3.1 Creating DataFrame — 5 Examples (Input → Output)
# Example 1 — From dictionary
# Input:
data = {'Name':['Aman','Ravi','Priya'],'Age':[22,25,24],'Marks':[85,78,92]}
df = pd.DataFrame(data)
print(df)
# Output:
# Name Age Marks
# 0 Aman 22 85
# 1 Ravi 25 78
# 2 Priya 24 92
# Example 2 — From list of dicts
# Input:
data = [{'a':1,'b':2},{'a':3,'b':4}]
df = pd.DataFrame(data)
print(df)
# Output:
# a b
# 0 1 2
# 1 3 4
# Example 3 — From list of lists (with columns)
# Input:
data = [[1,'Aman'],[2,'Ravi']]
df = pd.DataFrame(data, columns=['ID','Name'])
print(df)
# Output:
# ID Name
# 0 1 Aman
# 1 2 Ravi
# Example 4 — From NumPy array
# Input:
arr = np.arange(6).reshape(2,3)
df = pd.DataFrame(arr, columns=['A','B','C'])
print(df)
# Output:
# A B C
# 0 0 1 2
# 1 3 4 5
# Example 5 — From Series
# Input:
s1 = pd.Series([1,2,3])
s2 = pd.Series([4,5,6])
df = pd.DataFrame({'col1':s1,'col2':s2})
print(df)
# Output:
# col1 col2
# 0 1 4
# 1 2 5
# 2 3 6
3.2 Selecting Data — practical cases
# Input:
df = pd.DataFrame({'Name':['A','B','C'],'Age':[20,21,22],'Marks':[80,85,90]})
# Single column
print('df[\"Name\"] ->\\n', df['Name'])
# Output:
# 0 A
# 1 B
# 2 C
# Name: Name, dtype: object
# Multiple columns
print('df[[\"Name\",\"Marks\"]] ->\\n', df[['Name','Marks']])
# Output: table with Name and Marks columns
# Row by label (loc)
print('df.loc[1] ->\\n', df.loc[1])
# Output: Series for row index 1
# Row by position (iloc)
print('df.iloc[2] ->\\n', df.iloc[2])
# Output: Series for third row
# Conditional selection
print('df[df[\"Marks\"] > 80] ->\\n', df[df['Marks'] > 80])
# Output: rows where Marks > 80 (rows 1 and 2)
3.3 Modifying DataFrame — add/update/drop
# Input:
df = pd.DataFrame({'Name':['A','B','C'],'Marks':[70,80,90]})
# Add column
df['Passed'] = df['Marks'] > 75
print('After add ->\\n', df)
# Output: column 'Passed' with True/False
# Update value
df.loc[0,'Marks'] = 75
print('After update ->\\n', df)
# Drop column
df = df.drop('Passed', axis=1)
print('After drop ->\\n', df)
# Add row
df.loc[3] = ['D', 65]
print('After add row ->\\n', df)
# Drop row
df = df.drop(3, axis=0)
print('After drop row ->\\n', df)
4) 🔹 Useful DataFrame Functions (Quick EDA)

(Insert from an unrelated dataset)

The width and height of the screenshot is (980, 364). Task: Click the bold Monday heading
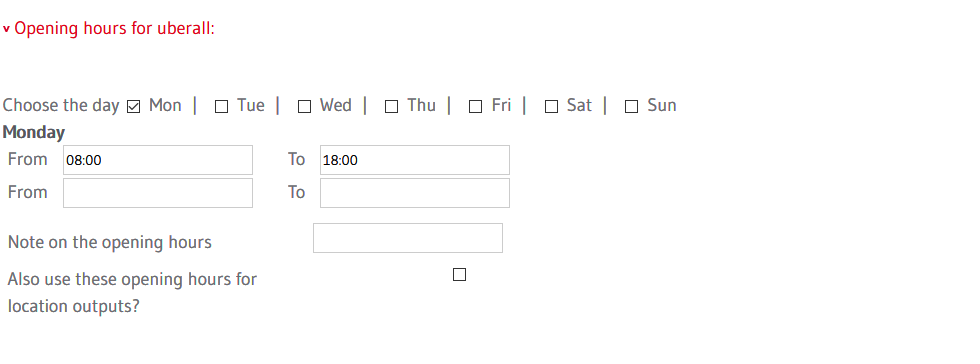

Data samajhne के लिए common commands: head(), info(), describe(), value_counts()
.
# Example EDA (Input -> Output)
print(df.head()) # first 5 rows
print(df.shape) # (rows, cols)
print(df.info()) # dtypes & non-null counts
print(df.describe()) # numerical summary
# Output: respectively head table, shape tuple, info text, describe table
5) 🔹 Real Dataset Hands-On — Titanic (practical)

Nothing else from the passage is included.